Mr N’s evidence is that:
a)prior to the steps taken by him and the respondent in 2011 (see [16] above), he had not pursued legal avenues to set aside the 2005 transaction between Ms K and Mr R;
b)the steps taken by him and the respondent in 2011 were designed to bring things to a head;
c)about a month after Ms K died, there was a discussion between Mr N and Ms C, the respondent and the applicant about what had happened to the Trust during which the amount Ms K was paid was “floated around the room”. The amounts he heard were $200,000 and $400,000;
Ms C’s evidence was that at a meeting held at her house on 30 November 2005, at which she and her husband, the respondent and applicant were present, there was some discussion about the amount Mr R paid for Ms K’s interest in CCPL. She said that amounts such as $400,000 and $500,000 were discussed. She said it was all hearsay.
The applicant agreed that he was present at discussions held between the respondent and Mr N at Mr N’s home regarding the Trust. He said he was not an active participant in the discussions, he was simply there as a support person for his then wife, the respondent. He does recall discussions between the respondent and Mr N in which they express their dissatisfaction about Mr R and Ms S’s operation of the farm. He does not recall a discussion in November 2005 at Mr N’s house, regarding the transfer of Ms K’s shares in CCPL to Mr R. He does, however, agree that the principal focus of discussions in 2005/2006 was what Mr R did to acquire the shares of Ms K. He recalls being present at meetings Mr N and the respondent held with the CCPL accountant and a mediation conducted between Mr N, the respondent and Mr R. He says he does not recall in detail the content of the meetings or mediation.
Both Mr R and Ms S depose that in late February or early March 2008, after the applicant and respondent had separated, the respondent came to their home to obtain a copy of the Trust Deed. They depose that whilst the respondent was in their house:
a)Mr R offered to purchase the respondent’s shares;
b)The respondent asked how much Mr R would pay for her shares;
c)Mr R stated the same as what Ms K received;
d)The respondent asked what that was;
e)Ms S stated $500,000; and
f)The respondent stated she would hold onto her shares for a bit longer.

—————

§ **Required work**:
a) In the extract on witness evidence about the Trust, why does the applicant say he was present at the discussions at Mr N's home without taking an active part? Answer in one to three sentences.
b) Write the next portion of the extract summarizing witness evidence about the Trust and the CCPL shares, picking up after its final sentence.

§ **Information supplied**:
—————

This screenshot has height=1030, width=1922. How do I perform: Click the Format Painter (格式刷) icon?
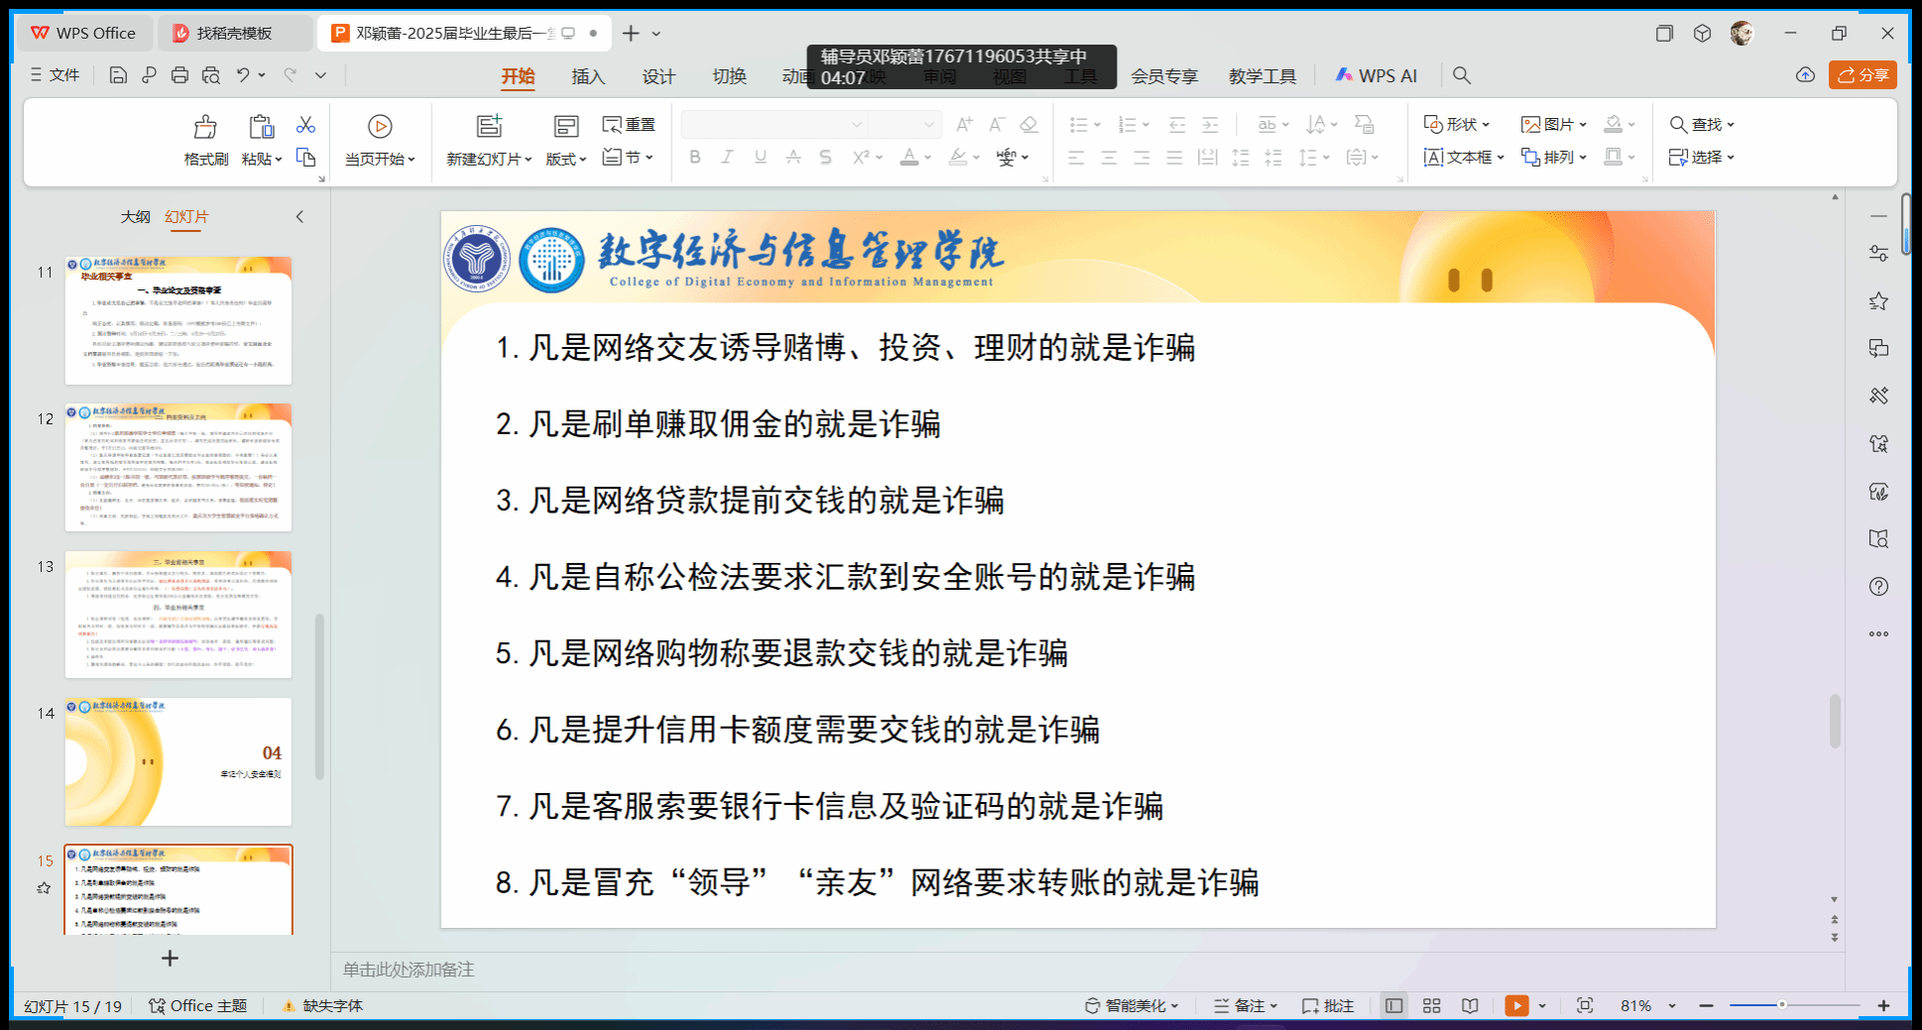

—————

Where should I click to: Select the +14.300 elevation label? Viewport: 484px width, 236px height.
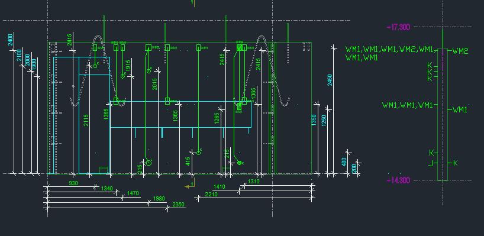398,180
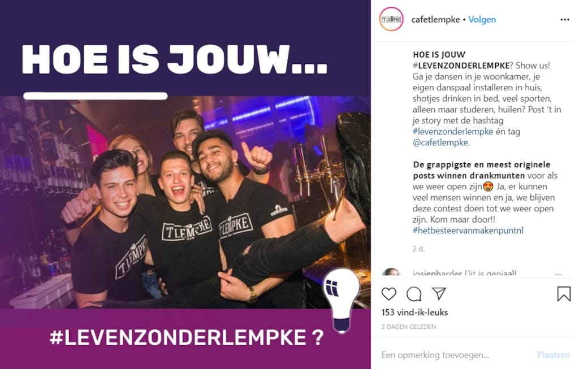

—————

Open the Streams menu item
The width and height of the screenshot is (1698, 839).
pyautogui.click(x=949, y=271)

—————

§ **Results**:
a) The applicant says he was not an active participant because he was there only as a support person for his then wife, the respondent.

b)
In cross-examination Mr R:
a)Agreed that up until the dispute in 2012, it was intended that the farm, [B], remain in the family;
b)Agreed that in 2008/2009 he had a debt of over $3 million;
c)Agreed that in 28 January 2009, the ANZ Business Loan to [B] Farms Ltd was varied to purchase Ms K’s 25% share in CCPL. The security for the borrowings included a mortgage given by CCPL as Trustee for the Trust (Exhibit R1);
d)The first time he spoke to anyone about the payment he made for the transfer of Ms K’s shares in CCPL to him was during the course of the conversation he had with the respondent in 2008.
Ms S said, in cross-examination, that:
a)She believed she played the role of peacemaker in the family;
b)If the respondent had accepted Mr R’s offer in early 2008 to buy her shares in CCPL, they would have then addressed their capacity, through other assets, to secure borrowings for the purchase, however, the matter did not proceed that far;
c)There was a possibility that they would have been unable to secure agreement to use the Trust as security;
d)Anyone with a working knowledge of the farm, [B], was aware that it was worth some millions of dollars;
e)she was aware that, back in 2009, irrespective of the value of the farm and what offers had been made, the applicant did not want to pursue an interest in the Trust because of his father in law’s commitment to the legacy of the farm and his health;
f)the applicant’s legal costs in these proceedings are being paid jointly by his father-in-law and Mr R and Ms S. They are providing a small loan whenever there is a shortfall.
It should be noted that the respondent agreed, in cross examination, that the borrowings from and securities for the ANZ business loan (Exhibit R1) were discharged by the end of 2010.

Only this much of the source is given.